Even before the COVID-19 pandemic, employee turnover in the healthcare industry was high. According to the U.S. Bureau of Labor Statistics, in 2016, turnover was nearly 32%. By 2020, that figure had risen to just over 45%.
Some of the issues related to the high turnover rate among healthcare workers include: an aging workforce, especially among nurses and physicians; the so-called leaky pipeline, in which workers enter the field, but quit for personal or professional reasons; and a lack of educational opportunities, such as the shortage of nurse educators that prevents many prospective nurses from getting the training they need to enter the field.
Other issues affect turnover rates as well: burnout, salary, career development, work-life balance — the list goes on. However, there are methods that healthcare leaders can use to help maintain employee satisfaction. The following are five strategies for improving employee retention in healthcare.
1. Improve recruiting and onboarding
Attracting candidates requires a combination of a good salary, good benefits, and a good work environment. But with turnover so high, recruiting has to look beyond filling open positions. Employers must give people reasons to stay. Recruiting with job satisfaction in mind can be difficult, but it will pay off in higher retention rates. A good salary is only one factor in why people take and remain at a job. Good benefits, training, continuing education, and professional development also influence whether or not they stay.
- Sign-on bonuses: Sign-on bonuses for nurses have reached record heights and will get people in the door. However, unless employees have good reasons to stay, they’ll be apt to take another company’s bonus.
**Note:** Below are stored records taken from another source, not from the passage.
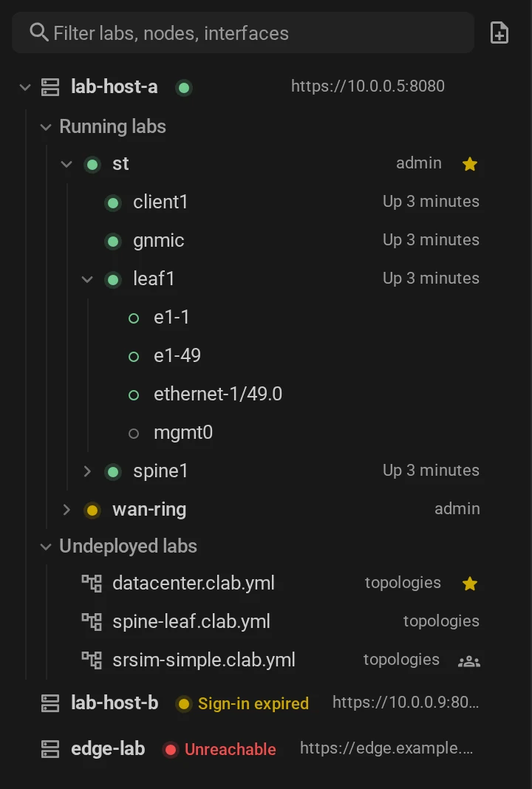Screen dimensions: 532x789
Task: Click topology icon beside spine-leaf.clab.yml
Action: 92,622
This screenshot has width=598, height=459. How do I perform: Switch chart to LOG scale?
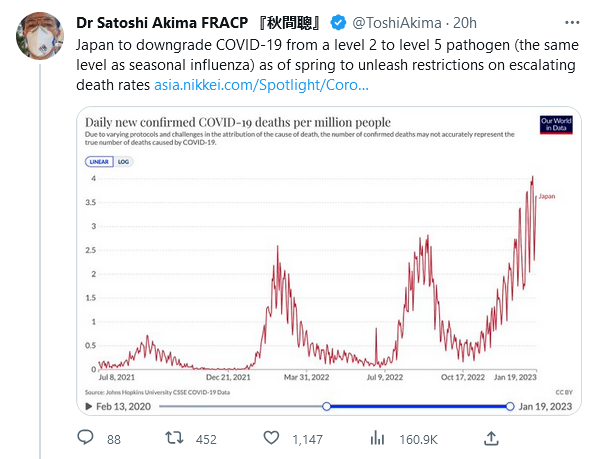(123, 162)
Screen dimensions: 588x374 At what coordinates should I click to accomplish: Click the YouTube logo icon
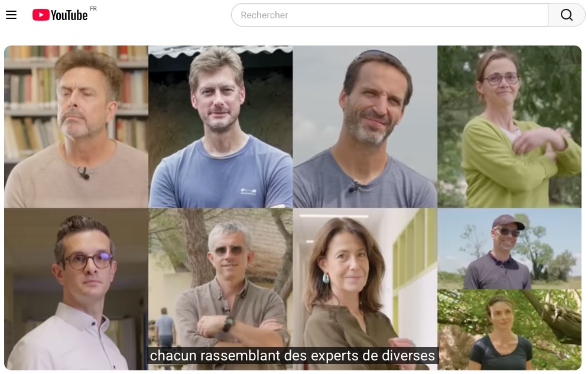(x=41, y=15)
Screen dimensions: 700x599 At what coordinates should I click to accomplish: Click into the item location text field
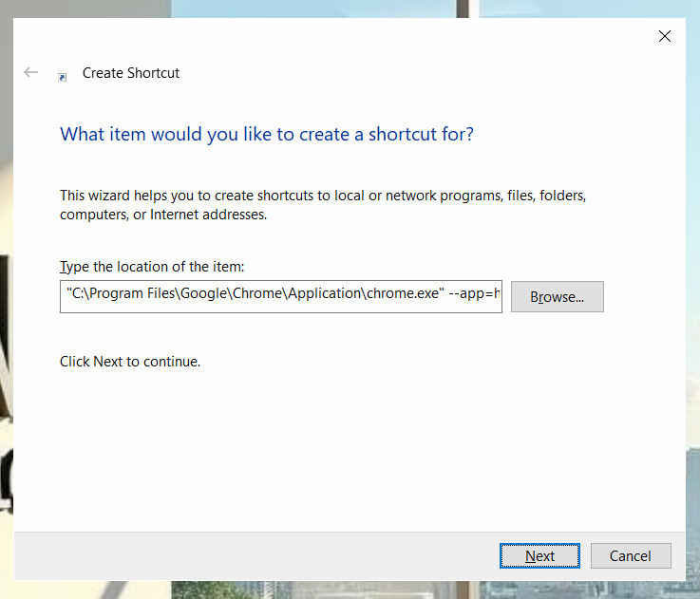280,296

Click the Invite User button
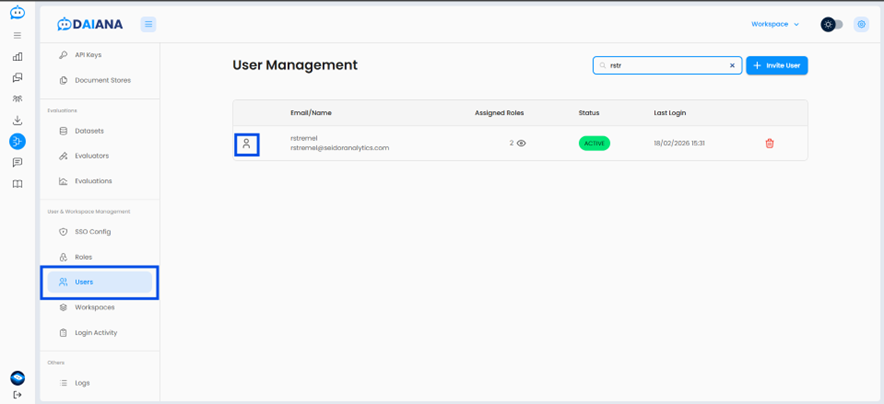(777, 65)
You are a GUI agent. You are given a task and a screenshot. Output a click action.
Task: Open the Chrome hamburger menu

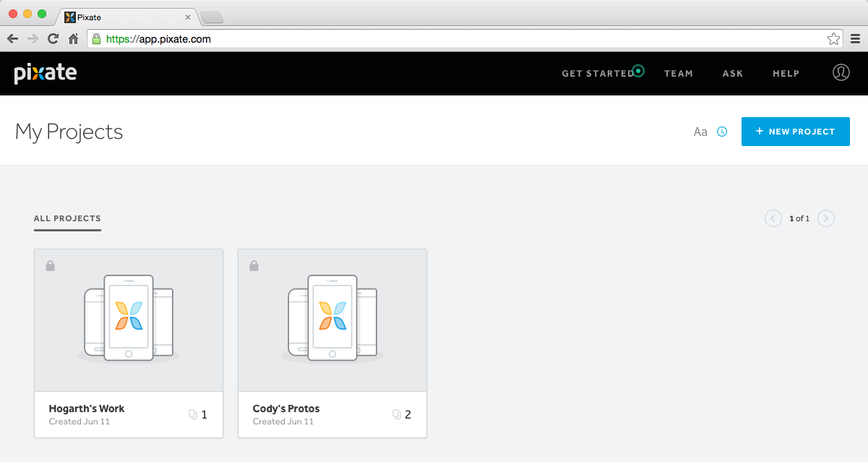[855, 39]
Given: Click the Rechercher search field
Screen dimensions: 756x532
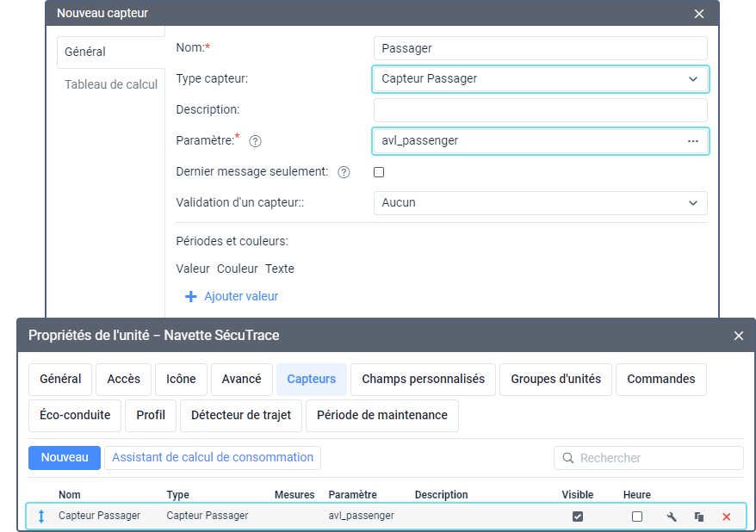Looking at the screenshot, I should click(x=654, y=458).
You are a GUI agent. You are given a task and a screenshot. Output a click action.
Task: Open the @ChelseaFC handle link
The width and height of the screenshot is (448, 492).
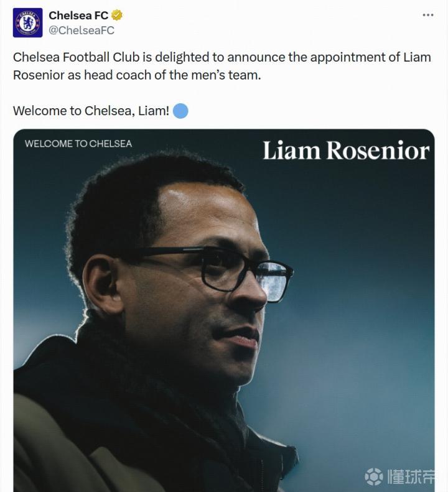[82, 30]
- Tangible benefits: It’s no good to offer excellent vacation time if employees can’t take advantage of it. Likewise, when possible, allowing employees to choose their shifts or offering autonomy in other areas can lead to greater job satisfaction.
- Well-organized onboarding: Training employees on administrative tasks and technology (phones, payroll and timesheet software, electronic health records, and other applications) can give them the confidence to step comfortably into their new role. Peer introductions, a tour, a team lunch, or another staff activity can make a new hire feel welcome.
2. Adopt scheduling best practices
Adequate staffing and proper scheduling are critical to improving employee retention in healthcare. They directly affect quality of care, according to long-term nursing studies on nurse-to-patient ratios in the intensive care unit. High patient loads can cause burnout among nurses and lead to employee turnover. The COVID-19 pandemic, plus a shortage of nurses and doctors in some areas of the U.S., has caused staffing levels to fluctuate in many healthcare facilities.
Healthcare providers who need to schedule staff to adequately meet patient needs can use a variety of strategies. For example:
- Flexible scheduling: Staggered start times, overlapping shifts, and job sharing are some possibilities. These flexible options have the advantage of meeting the needs of nurses and other health professionals who are balancing work and family or other demands.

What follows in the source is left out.